Centralize log management is always a preferred solution for handling enterprise logging. Application, IT system, and cloud micro-service logs are collected and managed in one central location, for example, AWS EKS.
DevOps and automation teams play a central role in developing and maintaining the log management infrastructure. Log collections and analytics data preparation phases are all in place. See [1]. As nice as the system seen from high ground, there are engineering overheads to address the infrastructure’s computing, storage, and budget resource limitation.
The ingestion pipeline first filters the log data by extracting the useful log portion to reduce logging noises – what logs or log portions to retain or remove. The trimming directives usually come from the log data end-user, such as a data scientist or system analyst. They communicate with the DevOps/automation team to create customized log extraction filters for deployment. The goal is to control the logging volume size and content. The DevOps/Automation team builds the ad-hoc best-effort log filters, and the process is laborious and error-prone.

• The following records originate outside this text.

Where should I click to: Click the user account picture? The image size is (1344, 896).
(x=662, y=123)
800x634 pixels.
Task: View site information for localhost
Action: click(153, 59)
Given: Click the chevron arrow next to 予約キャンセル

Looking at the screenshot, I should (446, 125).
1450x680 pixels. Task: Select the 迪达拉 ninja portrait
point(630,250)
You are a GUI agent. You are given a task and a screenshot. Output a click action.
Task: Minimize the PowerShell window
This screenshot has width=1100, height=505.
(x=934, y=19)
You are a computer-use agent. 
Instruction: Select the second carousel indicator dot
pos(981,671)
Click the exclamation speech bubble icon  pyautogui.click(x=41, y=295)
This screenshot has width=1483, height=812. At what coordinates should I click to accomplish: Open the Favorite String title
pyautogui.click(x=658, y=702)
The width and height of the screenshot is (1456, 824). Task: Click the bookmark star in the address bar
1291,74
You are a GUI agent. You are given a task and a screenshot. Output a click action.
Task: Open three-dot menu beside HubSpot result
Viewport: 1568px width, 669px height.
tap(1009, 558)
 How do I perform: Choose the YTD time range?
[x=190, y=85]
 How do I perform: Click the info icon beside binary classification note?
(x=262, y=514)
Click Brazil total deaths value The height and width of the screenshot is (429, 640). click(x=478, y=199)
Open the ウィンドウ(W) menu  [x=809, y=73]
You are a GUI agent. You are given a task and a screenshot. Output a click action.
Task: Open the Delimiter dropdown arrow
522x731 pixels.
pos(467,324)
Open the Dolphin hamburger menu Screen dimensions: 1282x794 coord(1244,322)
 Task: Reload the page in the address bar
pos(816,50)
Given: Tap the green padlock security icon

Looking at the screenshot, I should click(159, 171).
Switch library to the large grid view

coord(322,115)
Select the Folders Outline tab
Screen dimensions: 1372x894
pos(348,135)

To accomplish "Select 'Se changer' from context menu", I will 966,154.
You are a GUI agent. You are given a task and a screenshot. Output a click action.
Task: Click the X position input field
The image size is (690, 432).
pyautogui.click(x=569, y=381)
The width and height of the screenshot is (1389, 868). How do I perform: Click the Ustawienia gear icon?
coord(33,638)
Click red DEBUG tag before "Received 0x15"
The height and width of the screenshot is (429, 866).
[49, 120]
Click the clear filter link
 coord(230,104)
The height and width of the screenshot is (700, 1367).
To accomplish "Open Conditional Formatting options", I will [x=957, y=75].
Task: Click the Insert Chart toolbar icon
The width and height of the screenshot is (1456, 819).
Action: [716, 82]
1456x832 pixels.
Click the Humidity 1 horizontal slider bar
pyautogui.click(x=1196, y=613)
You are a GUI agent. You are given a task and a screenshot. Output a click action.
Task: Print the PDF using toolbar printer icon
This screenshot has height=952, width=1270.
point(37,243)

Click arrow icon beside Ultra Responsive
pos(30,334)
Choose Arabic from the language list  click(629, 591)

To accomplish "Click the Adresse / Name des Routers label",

This log reduction filter control is in place for the log data infrastructure limitation. In this example, it uses Amazon elastic search service (EKS). Both the compute and storage resources for indexing needs to be checked for a healthy logging system. To maintain a performing stable operating state, the total number of ingesting logs is controlled at 30GB/day, see [8], and total backlogs are retained for two weeks. Data are backed to an economical Amazon S3 storage after that.
Ingested log data are critical for company operations. Different business functional units for the company deals with different log data and different usage. For example, the performance and capacity team extracts metrics from logs to model system usage trends and forecast future demand. The customer business unit would extract metrics to analyze customer insight and creates business values, for example, customer churn. The DevOps would maintain the system’s operating state over SLA (Service Level Agreement) requirement. The log data metrics extraction and the subsequent analytics are highly customized, flexible, and fluid. Each functional unit is specifically created to solve specific business problems. It is highly desirable to utilize AI/ML techniques and methodology, see [7]. For example, holistically, log ingestion data pipe can be enhanced with tag or label to facilitate later AI/ML analysis. All the mutable fields in the log are automatically extracted for analysis. This subject will be revisited in another blog post.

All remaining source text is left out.